INSTRUCTIONS TO FOLLOW
Could you rewrite the data below, putting "screen agent" wherever "GUI agent" appears and leaving everything else unchanged?

== EXTRACTED RECORDS

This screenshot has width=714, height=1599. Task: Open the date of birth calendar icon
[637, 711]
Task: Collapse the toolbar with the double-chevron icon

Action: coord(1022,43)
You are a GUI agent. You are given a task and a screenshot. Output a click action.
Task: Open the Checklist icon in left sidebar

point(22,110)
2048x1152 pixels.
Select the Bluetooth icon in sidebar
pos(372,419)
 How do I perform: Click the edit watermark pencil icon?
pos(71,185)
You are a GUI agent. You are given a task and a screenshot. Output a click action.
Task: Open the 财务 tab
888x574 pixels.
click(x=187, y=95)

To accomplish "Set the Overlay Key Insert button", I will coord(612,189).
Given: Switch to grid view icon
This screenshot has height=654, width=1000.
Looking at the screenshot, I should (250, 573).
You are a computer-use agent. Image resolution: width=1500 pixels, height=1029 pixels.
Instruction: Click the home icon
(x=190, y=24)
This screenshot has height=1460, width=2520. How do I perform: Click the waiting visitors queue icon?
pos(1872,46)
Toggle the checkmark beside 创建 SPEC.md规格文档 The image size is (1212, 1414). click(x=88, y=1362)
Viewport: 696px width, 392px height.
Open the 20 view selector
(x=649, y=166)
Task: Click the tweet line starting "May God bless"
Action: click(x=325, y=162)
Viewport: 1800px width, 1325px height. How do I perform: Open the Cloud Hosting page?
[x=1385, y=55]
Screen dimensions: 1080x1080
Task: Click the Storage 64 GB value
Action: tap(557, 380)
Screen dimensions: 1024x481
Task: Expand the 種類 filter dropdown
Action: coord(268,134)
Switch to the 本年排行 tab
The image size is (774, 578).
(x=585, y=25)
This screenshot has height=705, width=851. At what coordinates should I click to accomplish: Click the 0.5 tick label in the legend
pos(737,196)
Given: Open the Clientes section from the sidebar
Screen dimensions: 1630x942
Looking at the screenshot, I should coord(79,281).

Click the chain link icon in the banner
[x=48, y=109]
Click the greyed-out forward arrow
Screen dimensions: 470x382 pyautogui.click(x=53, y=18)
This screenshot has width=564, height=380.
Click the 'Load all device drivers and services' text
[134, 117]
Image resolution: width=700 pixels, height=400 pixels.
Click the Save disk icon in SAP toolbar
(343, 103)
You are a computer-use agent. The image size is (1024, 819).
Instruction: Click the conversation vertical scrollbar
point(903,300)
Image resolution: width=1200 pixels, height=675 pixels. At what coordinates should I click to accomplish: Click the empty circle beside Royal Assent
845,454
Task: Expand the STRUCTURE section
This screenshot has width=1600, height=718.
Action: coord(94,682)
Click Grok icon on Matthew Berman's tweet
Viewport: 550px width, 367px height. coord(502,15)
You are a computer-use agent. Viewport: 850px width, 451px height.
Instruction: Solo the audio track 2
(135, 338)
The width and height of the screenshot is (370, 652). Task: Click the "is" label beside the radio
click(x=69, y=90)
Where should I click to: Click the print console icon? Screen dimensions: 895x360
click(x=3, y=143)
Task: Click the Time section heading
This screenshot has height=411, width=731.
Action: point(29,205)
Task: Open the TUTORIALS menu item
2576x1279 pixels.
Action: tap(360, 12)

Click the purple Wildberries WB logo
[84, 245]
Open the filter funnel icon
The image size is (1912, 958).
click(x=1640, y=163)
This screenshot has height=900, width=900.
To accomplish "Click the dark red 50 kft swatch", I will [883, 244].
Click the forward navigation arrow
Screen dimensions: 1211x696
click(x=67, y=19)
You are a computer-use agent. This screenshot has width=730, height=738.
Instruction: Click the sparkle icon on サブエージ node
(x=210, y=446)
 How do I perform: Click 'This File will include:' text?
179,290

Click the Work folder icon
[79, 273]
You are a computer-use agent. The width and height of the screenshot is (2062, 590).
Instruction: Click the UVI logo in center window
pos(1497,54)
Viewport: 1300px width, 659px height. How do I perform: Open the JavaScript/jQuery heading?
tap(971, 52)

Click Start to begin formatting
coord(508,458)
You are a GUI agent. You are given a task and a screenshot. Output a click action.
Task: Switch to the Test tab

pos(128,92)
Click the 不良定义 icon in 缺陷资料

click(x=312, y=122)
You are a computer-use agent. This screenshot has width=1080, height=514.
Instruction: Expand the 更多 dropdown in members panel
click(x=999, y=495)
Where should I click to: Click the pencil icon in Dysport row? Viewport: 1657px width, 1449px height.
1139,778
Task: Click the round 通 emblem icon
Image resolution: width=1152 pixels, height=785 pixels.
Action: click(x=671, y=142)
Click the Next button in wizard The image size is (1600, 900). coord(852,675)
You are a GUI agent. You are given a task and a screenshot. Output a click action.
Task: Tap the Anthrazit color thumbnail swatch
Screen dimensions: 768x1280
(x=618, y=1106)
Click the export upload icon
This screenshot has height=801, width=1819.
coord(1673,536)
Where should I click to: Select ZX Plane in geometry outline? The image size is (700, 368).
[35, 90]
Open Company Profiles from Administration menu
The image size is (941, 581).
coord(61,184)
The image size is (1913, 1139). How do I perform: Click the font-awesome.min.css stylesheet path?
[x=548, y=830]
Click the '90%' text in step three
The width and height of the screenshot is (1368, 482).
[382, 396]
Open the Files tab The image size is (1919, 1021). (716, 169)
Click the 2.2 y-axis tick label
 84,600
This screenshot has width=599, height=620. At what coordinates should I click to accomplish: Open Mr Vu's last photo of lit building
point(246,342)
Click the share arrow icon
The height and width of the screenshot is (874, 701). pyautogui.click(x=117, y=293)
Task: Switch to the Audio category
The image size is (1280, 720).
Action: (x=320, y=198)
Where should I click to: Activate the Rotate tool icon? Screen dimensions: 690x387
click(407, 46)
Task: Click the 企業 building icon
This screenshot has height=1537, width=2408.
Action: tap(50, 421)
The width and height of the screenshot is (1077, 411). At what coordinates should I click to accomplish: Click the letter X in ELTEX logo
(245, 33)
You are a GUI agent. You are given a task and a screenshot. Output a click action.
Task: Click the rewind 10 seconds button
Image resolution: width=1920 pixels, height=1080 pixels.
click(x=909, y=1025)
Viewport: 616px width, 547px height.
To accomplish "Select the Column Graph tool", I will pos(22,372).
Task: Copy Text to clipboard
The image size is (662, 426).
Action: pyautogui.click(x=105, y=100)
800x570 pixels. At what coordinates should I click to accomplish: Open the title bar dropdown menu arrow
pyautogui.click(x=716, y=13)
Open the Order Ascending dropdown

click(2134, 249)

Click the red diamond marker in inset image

====

TASK SOLUTION
This screenshot has width=714, height=1599. Task: Open the date of birth calendar icon
[637, 711]
Task: Collapse the toolbar with the double-chevron icon

Action: coord(1022,43)
You are a screen agent. You are given a task and a screenshot. Output a click action.
Task: Open the Checklist icon in left sidebar

point(22,110)
2048x1152 pixels.
Select the Bluetooth icon in sidebar
pos(372,419)
 How do I perform: Click the edit watermark pencil icon?
pos(71,185)
You are a screen agent. You are given a task and a screenshot. Output a click action.
Task: Open the 财务 tab
888x574 pixels.
click(x=187, y=95)

To accomplish "Set the Overlay Key Insert button", I will coord(612,189).
Given: Switch to grid view icon
This screenshot has height=654, width=1000.
Looking at the screenshot, I should (250, 573).
You are a computer-use agent. Image resolution: width=1500 pixels, height=1029 pixels.
Instruction: Click the home icon
(x=190, y=24)
This screenshot has height=1460, width=2520. How do I perform: Click the waiting visitors queue icon?
pos(1872,46)
Toggle the checkmark beside 创建 SPEC.md规格文档 The image size is (1212, 1414). click(x=88, y=1362)
Viewport: 696px width, 392px height.
Open the 20 view selector
(x=649, y=166)
Task: Click the tweet line starting "May God bless"
Action: click(x=325, y=162)
Viewport: 1800px width, 1325px height. How do I perform: Open the Cloud Hosting page?
[x=1385, y=55]
Screen dimensions: 1080x1080
Task: Click the Storage 64 GB value
Action: tap(557, 380)
Screen dimensions: 1024x481
Task: Expand the 種類 filter dropdown
Action: coord(268,134)
Switch to the 本年排行 tab
The image size is (774, 578).
(x=585, y=25)
This screenshot has height=705, width=851. At what coordinates should I click to accomplish: Click the 0.5 tick label in the legend
pos(737,196)
Given: Open the Clientes section from the sidebar
Screen dimensions: 1630x942
Looking at the screenshot, I should coord(79,281).

Click the chain link icon in the banner
[x=48, y=109]
Click the greyed-out forward arrow
Screen dimensions: 470x382 pyautogui.click(x=53, y=18)
This screenshot has width=564, height=380.
Click the 'Load all device drivers and services' text
[134, 117]
Image resolution: width=700 pixels, height=400 pixels.
Click the Save disk icon in SAP toolbar
(343, 103)
You are a computer-use agent. The image size is (1024, 819).
Instruction: Click the conversation vertical scrollbar
point(903,300)
Image resolution: width=1200 pixels, height=675 pixels. At what coordinates should I click to accomplish: Click the empty circle beside Royal Assent
845,454
Task: Expand the STRUCTURE section
This screenshot has width=1600, height=718.
Action: coord(94,682)
Click Grok icon on Matthew Berman's tweet
Viewport: 550px width, 367px height. coord(502,15)
You are a computer-use agent. Viewport: 850px width, 451px height.
Instruction: Solo the audio track 2
(135, 338)
The width and height of the screenshot is (370, 652). Task: Click the "is" label beside the radio
click(x=69, y=90)
Where should I click to: Click the print console icon? Screen dimensions: 895x360
click(x=3, y=143)
Task: Click the Time section heading
This screenshot has height=411, width=731.
Action: point(29,205)
Task: Open the TUTORIALS menu item
2576x1279 pixels.
Action: tap(360, 12)

Click the purple Wildberries WB logo
[84, 245]
Open the filter funnel icon
The image size is (1912, 958).
click(x=1640, y=163)
This screenshot has height=900, width=900.
To accomplish "Click the dark red 50 kft swatch", I will [883, 244].
Click the forward navigation arrow
Screen dimensions: 1211x696
click(x=67, y=19)
You are a computer-use agent. This screenshot has width=730, height=738.
Instruction: Click the sparkle icon on サブエージ node
(x=210, y=446)
 How do I perform: Click 'This File will include:' text?
179,290

Click the Work folder icon
[79, 273]
You are a computer-use agent. The width and height of the screenshot is (2062, 590).
Instruction: Click the UVI logo in center window
pos(1497,54)
Viewport: 1300px width, 659px height. How do I perform: Open the JavaScript/jQuery heading?
tap(971, 52)

Click Start to begin formatting
coord(508,458)
You are a screen agent. You are given a task and a screenshot. Output a click action.
Task: Switch to the Test tab

pos(128,92)
Click the 不良定义 icon in 缺陷资料

click(x=312, y=122)
You are a computer-use agent. This screenshot has width=1080, height=514.
Instruction: Expand the 更多 dropdown in members panel
click(x=999, y=495)
Where should I click to: Click the pencil icon in Dysport row? Viewport: 1657px width, 1449px height.
1139,778
Task: Click the round 通 emblem icon
Image resolution: width=1152 pixels, height=785 pixels.
Action: click(x=671, y=142)
Click the Next button in wizard The image size is (1600, 900). coord(852,675)
You are a screen agent. You are given a task and a screenshot. Output a click action.
Task: Tap the Anthrazit color thumbnail swatch
Screen dimensions: 768x1280
(x=618, y=1106)
Click the export upload icon
This screenshot has height=801, width=1819.
coord(1673,536)
Where should I click to: Select ZX Plane in geometry outline? The image size is (700, 368).
[35, 90]
Open Company Profiles from Administration menu
The image size is (941, 581).
coord(61,184)
The image size is (1913, 1139). How do I perform: Click the font-awesome.min.css stylesheet path?
[x=548, y=830]
Click the '90%' text in step three
The width and height of the screenshot is (1368, 482).
[382, 396]
Open the Files tab The image size is (1919, 1021). (716, 169)
Click the 2.2 y-axis tick label
 84,600
This screenshot has width=599, height=620. At what coordinates should I click to accomplish: Open Mr Vu's last photo of lit building
point(246,342)
Click the share arrow icon
The height and width of the screenshot is (874, 701). pyautogui.click(x=117, y=293)
Task: Switch to the Audio category
The image size is (1280, 720).
Action: (x=320, y=198)
Where should I click to: Activate the Rotate tool icon? Screen dimensions: 690x387
click(407, 46)
Task: Click the 企業 building icon
This screenshot has height=1537, width=2408.
Action: tap(50, 421)
The width and height of the screenshot is (1077, 411). At what coordinates should I click to accomplish: Click the letter X in ELTEX logo
(245, 33)
You are a screen agent. You are given a task and a screenshot. Output a click action.
Task: Click the rewind 10 seconds button
Image resolution: width=1920 pixels, height=1080 pixels.
click(x=909, y=1025)
Viewport: 616px width, 547px height.
To accomplish "Select the Column Graph tool", I will pos(22,372).
Task: Copy Text to clipboard
The image size is (662, 426).
Action: pyautogui.click(x=105, y=100)
800x570 pixels. At what coordinates should I click to accomplish: Open the title bar dropdown menu arrow
pyautogui.click(x=716, y=13)
Open the Order Ascending dropdown

click(2134, 249)

Click the red diamond marker in inset image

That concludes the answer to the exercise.